By an agreement entered between the plaintiffs and the first defendant on or about 17 July 2013 the plaintiffs and the first defendant agreed that the first defendant:

(a)would not enforce the said judgment in the first Supreme Court proceeding; and

(b)       would discharge the first, second, third and fourth mortgages; and

(c)would discharge the plaintiffs from any further liability under the first and second agreements;

upon the plaintiffs paying to the first defendant the sum of $963,050 (‘the settlement agreement’). 

  1. Paragraphs 23 to 27 inclusive set out the plaintiffs’ claim against Kelly & Chapman:

23.At the time the plaintiffs and the first defendant entered the agreement referred to in paragraph 14 hereof (‘the 17 July 2013 agreement’) the plaintiffs had retained the second defendant to act as their solicitor.

PARTICULARS

The retainer was initially in writing and was constituted by a document or documents being the typical form of retainer created by the second defendant to record and formalise the retainer which document/s cannot now be located or produced by the plaintiffs but copies of which are presumed to be in the possession of the second defendant and which it is intended will be identified upon discovery being provided by the second defendant in due course.

In or about early July 2013 it was varied orally in conversation between the first plaintiff on behalf of the plaintiffs and Mr Denby on behalf of the second defendant the substance of the conversations being that the plaintiffs instructed the second defendant to effect the settlement agreement on the terms referred to in paragraph 14 hereof and Mr Denby agreed to that variation.

24.The first defendant by its defence herein denies the 17 July 2013 agreement was entered between the plaintiffs and the first defendant and maintains that the plaintiffs are indebted to it in the sums it has claimed against them.  In the event of this Honourable Court deciding that no agreement was entered between the plaintiffs and the first defendant to the effect of the 17 July 2013 agreement, the second defendant will have acted in breach of its retainer referred to. 

PARTICULARS

The second defendant was retained to agree to a final settlement figure of $960,000 plus $3,050 legal costs, but it failed to do so and will have been found to have agreed to a final settlement figure in excess of that sum.

25.Further or alternatively at all material times while acting as solicitor for the plaintiffs the second defendant was under a duty of care to act with all due skill, care and responsibility.

26.In breach of the duty of care referred to in paragraph 25 hereon in the event of this Honourable Court determining that there was no agreement of 17 July 2013 entered between the plaintiffs and the first defendant, the second defendant has acted in breach of its duty of care.
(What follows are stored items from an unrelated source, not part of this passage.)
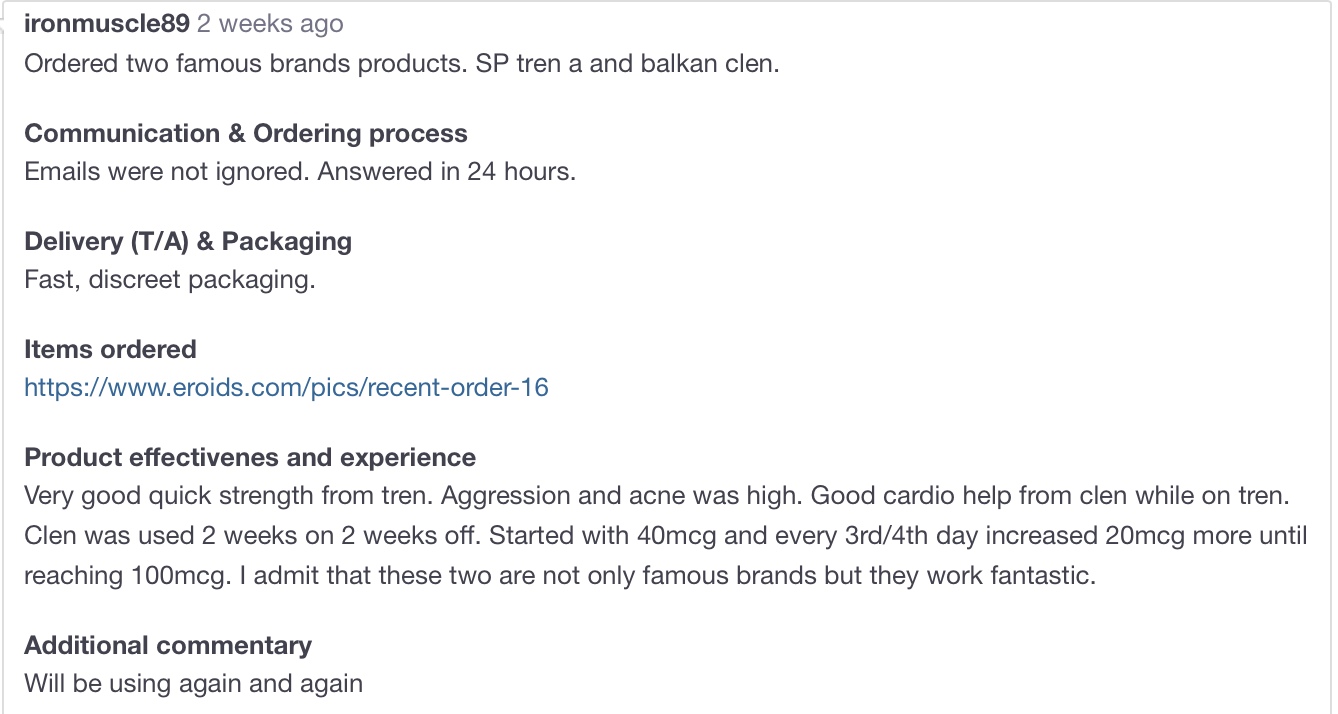1338x714 pixels.
Task: Select the "Items ordered" heading
Action: pos(110,349)
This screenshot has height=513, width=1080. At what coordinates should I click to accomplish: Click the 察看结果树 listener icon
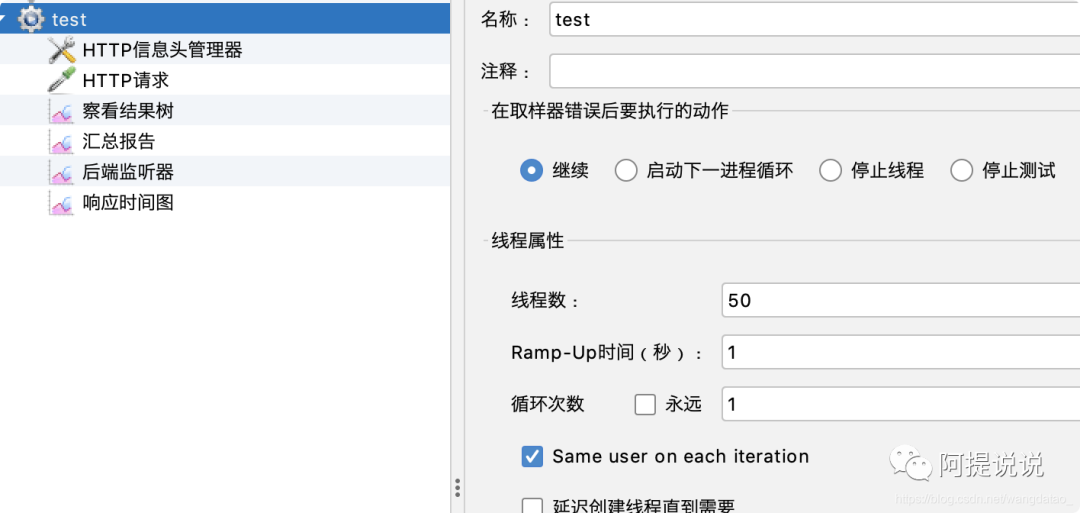pos(62,111)
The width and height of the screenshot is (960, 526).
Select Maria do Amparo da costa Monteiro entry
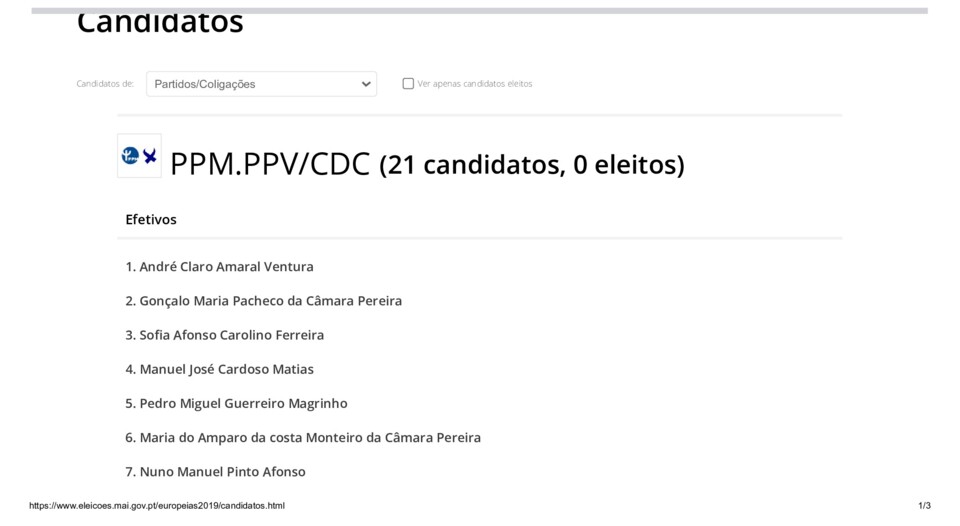click(310, 437)
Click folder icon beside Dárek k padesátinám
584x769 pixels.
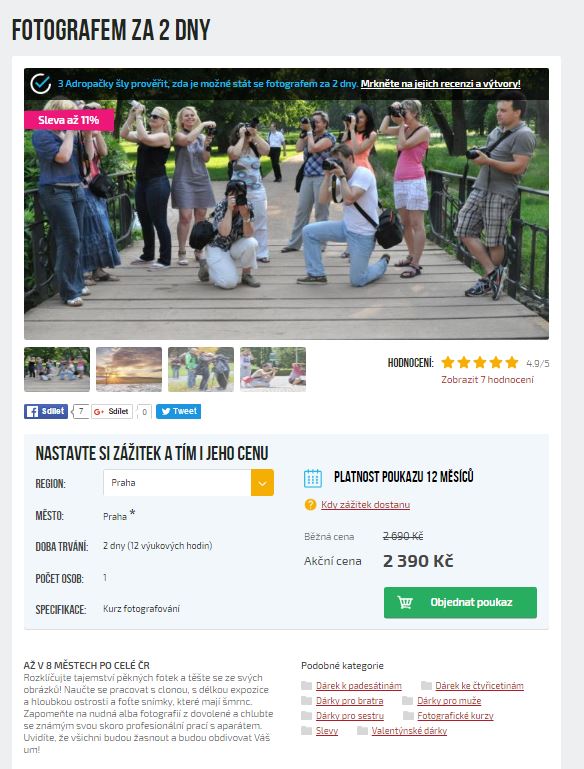pyautogui.click(x=306, y=686)
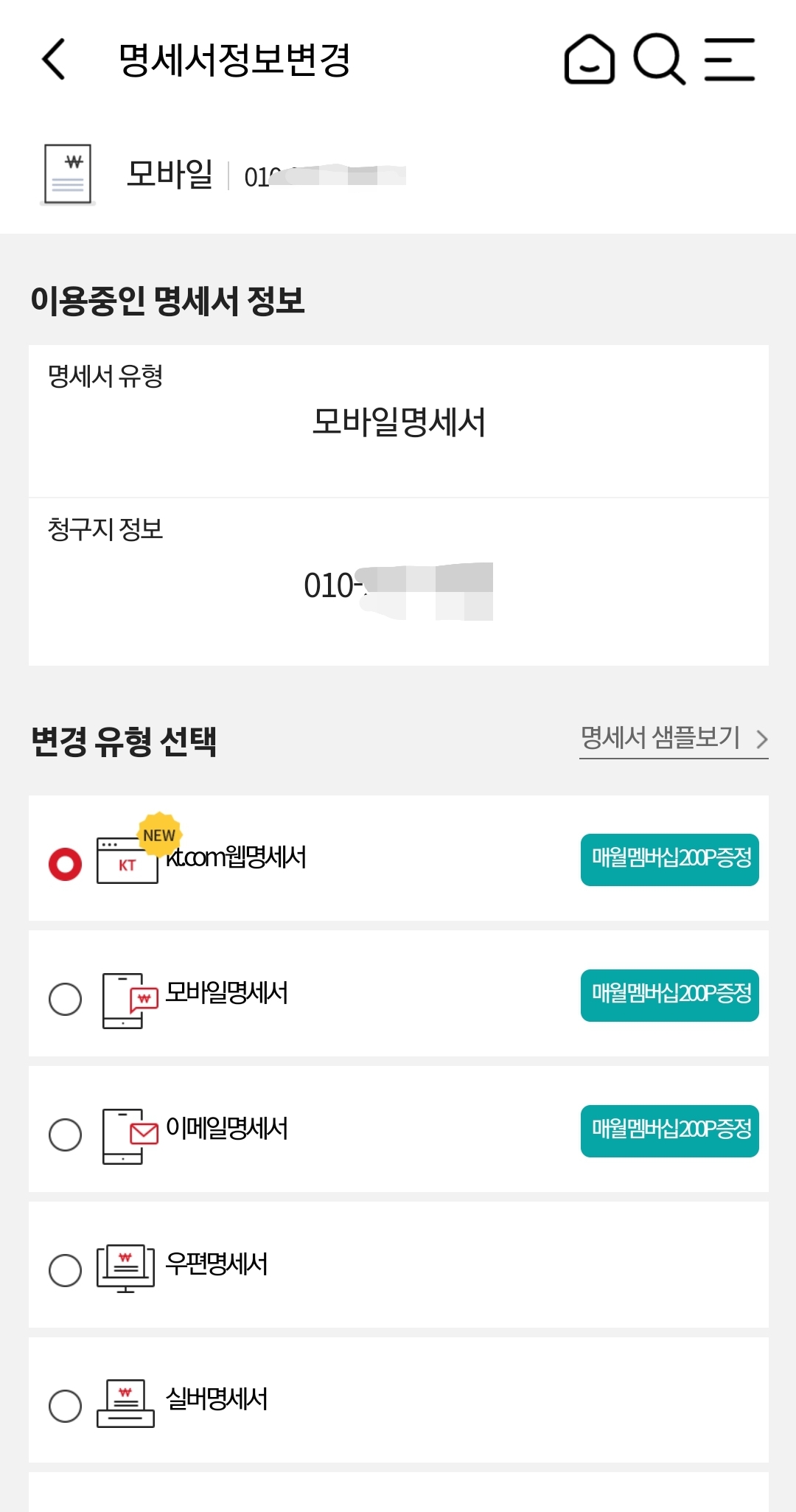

27.In the event of this Honourable Court finding that the second defendant had breached its retainer as alleged herein, and/or had acted in breach of the duty of care referred to herein, the plaintiffs will have suffered loss and damage. 

PARTICULARS

The plaintiffs will be required to pay the first defendant a sum greater than $960,000 plus $3,050 legal costs.

  1. In its defence, Kelly & Chapman responded as follows:

22.Denied.  In the event that the Second Defendant has been instructed to obtain a final payout figure in respect of both agreements, the payout figure would have been the same as the amount paid together with their (sic) additional amount now claimed by the First Defendant (with appropriate adjustment for interest depending upon the repayment date).  Accordingly the Plaintiffs cannot demonstrate any loss.

23.Admitted.  The Second Defendant says however that its instructions were limited to arranging refinancing of the properties referred to in paragraphs 3 and 4 of the amended Statement of Claim and did not extend to arranging or negotiating a payout figure in full and final discharge of amounts owing under the agreements referred to in paragraph 2 of the Amended Statement of Claim.

24.Denied.  The Second Defendant refers to matters pleaded in the previous paragraph. 

25.      Admitted.

26.      Denied.  The Second Defendant refers to matters previously pleaded.

27.Denied.  The Second Defendant refers to matters previously pleaded.  In any event, the Second Defendant says the Plaintiffs will be unable to demonstrate any loss or damage as previously pleaded.

  1. As can be seen from the above, while no allegations were made against Kelly & Chapman in paragraph 22 of the Amended Statement of Claim, which set out the plaintiffs’ claim for loss and damage against Harplex, Kelly & Chapman denied that the plaintiffs had suffered any loss as a result of its dealings with Harplex, on the basis that, regardless of any instructions given to Kelly & Chapman by the plaintiffs, Harplex would not have agreed to a settlement which provided for a final discharge of all outstanding liabilities of the plaintiffs for the sum of $960,000.  There is no evidence before me that, at the time of drawing its defence, Mr Denby or Kelly & Chapman had access to Mr Szanto’s affidavit, but they would have been served with Harplex’s defence, and it is apparent from Kelly & Chapman’s defence, while it was not pleaded in fulsome terms, that Kelly & Chapman had by now adopted Harplex’s version of events.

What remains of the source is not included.